Despite Baltimore Police Department shake-ups, panel reviewing Det. Suiter's death moves forward

An independent panel continues to review the investigation of Baltimore Police Det. Sean Suiter’s death, despite a change in leadership at the police department, officials said Tuesday.

A spokesman for the police department and members of the Independent Review Board said at its second meeting Tuesday that the suspension, and later resignation, of Police Commissioner Darryl De Sousa, hadn’t halted the panel’s progress.

De Sousa’s resignation was announced shortly after the meeting began Tuesday; he is facing three misdemeanor counts of failing to file federal income tax returns. Deputy Commissioner Gary Tuggle, a former senior Drug Enforcement Administration official hired by De Sousa in March to oversee strategic and support services, was named acting commissioner by Mayor Catherine Pugh last week, and a national search has been launched to find a permanent replacement.

“The mission hasn’t changed,” said Baltimore Police spokesman T.J. Smith. “Obviously we are having a little bit of change going on in the agency, and acting Commissioner Tuggle couldn’t be here today.”

Tuggle, Smith said, was in Washington, where Suiter’s name is being to added to the National Law Enforcement Officers Memorial.

“It’s important to know he is full behind the IRB. He still supports the mission,” Smith said.

The board is expected to review the Suiter shooting itself and the police department’s investigation of it — including the crime scene investigation, security around the Harlem Park neighborhood during the investigation, and police interactions with community members there.

Suiter, a homicide detective, was shot once in the head with his own service weapon in a vacant lot in Harlem Park in West Baltimore on Nov. 15. Some in the police department believe he was killed, others believe he committed suicide. The investigation is ongoing.

Suiter was shot the day before he was to give testimony before a federal grand jury investigating Baltimore’s corrupt Gun Trace Task Force. Suiter was not a target of that investigation, police have said.

One of the board’s co-chairs, James “Chips” Stewart, said the panel has received little information related to the federal investigation into the unit.

“We only have the most tangential information to that … it’s still relatively opaque,” Steward said during the brief portion of the meeting that was open to the public.

The meetings have been largely held behind closed doors because panel members said Suiter death investigation remains an “open and active criminal investigation.”

Before the session was closed, Stewart outlined the group’s progress, saying they’ve downloaded hundreds of files from investigators, the medical examiner and the forensic unit, including photos, videos and diagrams. At the group’s last meeting in April, they’ve visited where Suiter was shot, at 910 Bennett Place.

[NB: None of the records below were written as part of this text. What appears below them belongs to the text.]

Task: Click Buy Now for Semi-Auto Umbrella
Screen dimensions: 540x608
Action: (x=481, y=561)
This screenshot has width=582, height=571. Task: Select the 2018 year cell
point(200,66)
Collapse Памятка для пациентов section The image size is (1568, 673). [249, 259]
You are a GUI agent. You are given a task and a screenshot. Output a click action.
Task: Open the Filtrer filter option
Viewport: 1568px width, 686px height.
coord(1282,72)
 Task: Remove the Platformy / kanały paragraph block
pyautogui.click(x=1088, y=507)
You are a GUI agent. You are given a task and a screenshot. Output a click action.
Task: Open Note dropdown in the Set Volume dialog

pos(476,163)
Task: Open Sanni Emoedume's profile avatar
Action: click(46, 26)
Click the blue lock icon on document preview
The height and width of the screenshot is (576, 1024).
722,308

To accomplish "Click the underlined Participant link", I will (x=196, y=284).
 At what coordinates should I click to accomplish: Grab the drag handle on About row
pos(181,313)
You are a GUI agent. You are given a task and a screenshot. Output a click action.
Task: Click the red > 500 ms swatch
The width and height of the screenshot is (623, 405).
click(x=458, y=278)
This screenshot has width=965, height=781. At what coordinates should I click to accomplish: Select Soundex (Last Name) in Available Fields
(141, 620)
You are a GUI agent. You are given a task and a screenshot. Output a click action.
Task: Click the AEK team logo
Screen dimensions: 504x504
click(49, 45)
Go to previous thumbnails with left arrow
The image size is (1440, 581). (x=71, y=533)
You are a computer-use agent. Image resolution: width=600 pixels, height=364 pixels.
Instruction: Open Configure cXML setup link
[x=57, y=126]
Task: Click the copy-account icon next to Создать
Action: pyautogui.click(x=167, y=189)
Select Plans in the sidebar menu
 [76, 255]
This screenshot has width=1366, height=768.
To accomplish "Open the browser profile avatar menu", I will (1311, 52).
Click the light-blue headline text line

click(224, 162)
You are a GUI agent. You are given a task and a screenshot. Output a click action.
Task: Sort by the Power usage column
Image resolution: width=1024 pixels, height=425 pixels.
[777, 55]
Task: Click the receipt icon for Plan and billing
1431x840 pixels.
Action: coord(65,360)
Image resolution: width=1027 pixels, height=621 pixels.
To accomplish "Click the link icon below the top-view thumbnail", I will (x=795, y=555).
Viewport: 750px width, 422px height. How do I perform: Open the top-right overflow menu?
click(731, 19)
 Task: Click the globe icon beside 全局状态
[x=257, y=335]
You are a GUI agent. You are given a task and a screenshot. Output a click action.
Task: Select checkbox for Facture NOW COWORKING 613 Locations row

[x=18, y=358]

They’ve scheduled interviews with commanders, investigators, and community coordinators, he said.

On Tuesday, the panel would hear from officers with the Special Investigative Review unit, which will include information on police department policies and training, and how the department “conformed” to those policies, procedures and training.

When asked about whether the panel has an opinion the the quality of the investigation so far, Stewart responded, “the information we’e gotten was a very good overview. We felt it was very comprehensive.”

The review is expected to take 90 to 180 days, and the findings are expected to be made public.